Pointing out sins is necessary for growth, and in a safe God-honoring community, space is created for challenging one another to be more like Christ.
And finally, one of the primary purposes of a godly community is to share the good news of the gospel as Jesus commands in Mark 16:15.
Sharing what Christ has done and the impact He has made enables others to join a community of life. Ultimately, it brings them into the family of God which will last forever.
Jesus set the example of what living in a community looks like when He spent time with His disciples. Their time together was personal, prayerful and purposeful. It led to growth.
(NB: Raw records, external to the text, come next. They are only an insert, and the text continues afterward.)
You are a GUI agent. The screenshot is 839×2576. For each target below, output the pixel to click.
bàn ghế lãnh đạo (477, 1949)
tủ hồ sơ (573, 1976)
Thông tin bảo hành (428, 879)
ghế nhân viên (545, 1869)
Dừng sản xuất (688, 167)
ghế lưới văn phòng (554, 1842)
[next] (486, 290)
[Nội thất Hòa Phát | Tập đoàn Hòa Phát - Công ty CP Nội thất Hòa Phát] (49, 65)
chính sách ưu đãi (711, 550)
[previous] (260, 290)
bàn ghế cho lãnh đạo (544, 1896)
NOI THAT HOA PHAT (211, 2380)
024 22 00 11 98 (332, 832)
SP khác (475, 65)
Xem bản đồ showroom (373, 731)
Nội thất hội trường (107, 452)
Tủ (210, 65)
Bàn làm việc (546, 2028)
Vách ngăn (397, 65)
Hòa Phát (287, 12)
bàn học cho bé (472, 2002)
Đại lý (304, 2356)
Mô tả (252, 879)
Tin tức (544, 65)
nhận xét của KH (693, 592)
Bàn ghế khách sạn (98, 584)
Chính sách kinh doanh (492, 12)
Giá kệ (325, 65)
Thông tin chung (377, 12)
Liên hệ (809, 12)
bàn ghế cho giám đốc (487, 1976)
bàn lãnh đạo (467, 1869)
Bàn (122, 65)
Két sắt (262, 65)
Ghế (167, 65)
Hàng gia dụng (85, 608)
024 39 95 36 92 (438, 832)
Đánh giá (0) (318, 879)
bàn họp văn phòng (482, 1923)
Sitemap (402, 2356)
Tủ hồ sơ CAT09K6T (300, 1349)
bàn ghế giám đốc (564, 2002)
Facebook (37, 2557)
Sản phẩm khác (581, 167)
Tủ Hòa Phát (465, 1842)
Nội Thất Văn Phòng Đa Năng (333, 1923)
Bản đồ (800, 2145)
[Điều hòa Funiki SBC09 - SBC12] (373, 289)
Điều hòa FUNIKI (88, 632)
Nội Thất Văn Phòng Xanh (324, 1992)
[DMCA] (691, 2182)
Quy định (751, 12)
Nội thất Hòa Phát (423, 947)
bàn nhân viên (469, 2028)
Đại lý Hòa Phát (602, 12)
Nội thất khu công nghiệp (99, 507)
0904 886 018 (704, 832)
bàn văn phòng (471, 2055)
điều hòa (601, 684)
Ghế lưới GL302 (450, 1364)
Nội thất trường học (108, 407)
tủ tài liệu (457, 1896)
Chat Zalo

Stephen J. Nichols, president of Reformation Bible College and chief academic officer of Ligonier Ministries, wrote, “Like a branch that grows because of its connection to the tree, we thrive when we stay connected to the church.”
Photo by William White for Unsplash
Barbara Dalby, a 79-year-old wife and homemaker in Pennsylvania, shared how she was purposeful in her time apart from a church.
“I maintained fellowship with a group of believers of like faith.” Dalby said. “We met together weekly for Bible study, prayer and worship.”
Many believers like Dalby experience joy as they meet together. And this joy points to one of the results of godly community that Jesus revealed.
“Behold, how good and pleasant it is when brothers dwell in unity!” Psalm 133:1 says
Not only can the presence of community encourage and uplift believers but unbelievers as well.
Andreas Köstenberger, theologian, author and editor of the Journal of the Evangelical Theological Society, wrote, “Community, as a network of Christ-honoring relationships, puts his attributes on display before a watching world.”
Though attendance in the local structure of church may be declining, God’s kingdom will always increase when His children seek to meet with one another and exemplify the community Jesus established.
How might you seek time with the body of Christ this week? While it may be intimidating to connect with community, be courageous and recognize the necessity, purpose and fruit that flows from it.